Each age follows on the foundation of another. When the Greeks translated the Jesus stories, they did so in the familiar Greek. There, the word for time is rendered by two words, chronos and kairos. Chronos attends to marking the passage of time. It is the consciousness of the clock. Listening to the Naval Observatory's exact treatment of time in seconds, minutes, hours and days is the mesmerising sound of chronos. Each tick has its own sameness, but over the short wave it had a peculiar texture. Chronos is hypnotic. When Jesus spoke about time, "the time is fulfilled, the Kingdom of God is at hand," the word is kairos. This is a notion that time is like a vessel, as it fills up with events. This time is shaped by events. Old men talk about kairos. And by the time you reach my age, the impact of events on character becomes ever clearer. We were of a generation on a fools errand, a careening Mercedes, condemned to great suffering among the compliant and among the resistant. Some sacrificed their lives. Others watched as our brothers fell to their deaths. I am still amazed how this shared tragedy created an enmity within a generation. How could that have happened?
1969 was the year that imprinted a generation with conflict. We continue to live the tension between mistaken official world and the truth of our own consciences. The Bush administration's fantasy government is the direct heir to the Vietnam fantasy. When I see the sign, Support our Troops, my visceral response is suspicion. "Support Our Troops lacks context. It is meant only to line up sides in a bitter conflict. Support our troops in Abu Ghraib? Of course not. Support Our Troops is but an introductory phrase. It requires completion. Support our troops, bring them home. The machinery of death rolls on the wheels of Support Our Troops. The focus never seems to wander to those who bear the weight of responsibility.
Truth is that way. It is chronos. It must be talked about and requires stories. How might we learn the empathy that can help us to understand one another? How can we look at Vietnam in wasy that reflect what actually happened to us?
We are again writing the story of a nation at war. How badly we want it to have a happy ending. Yet we pay no attention to the way we have set out to create it. The world tells us that we are again officially misguided.

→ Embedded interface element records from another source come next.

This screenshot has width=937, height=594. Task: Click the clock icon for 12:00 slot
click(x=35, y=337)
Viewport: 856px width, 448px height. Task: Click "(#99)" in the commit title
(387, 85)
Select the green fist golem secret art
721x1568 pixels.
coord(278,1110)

But we are far from any awareness of that ourselves. This is no surprise to Vietnam era folks. But it seems slow to dawn on the body politic.
The time is fulfilled. I do not regret the marches and the Days of Rage. Many will trivialize the resistance born of official treachery. They will speak of hippies and free love and Haight Ashbury. But that will miss the point. The kairos that still shapes us must be understood if we are to avert future Iraq catastrophes. When will we understand that we are together in a car with no brakes. Decades ago over 50,000 of us paid with their lives. Again, a generation is being winnowed with maiming and death. And for what? That is why it is essential that old men talk.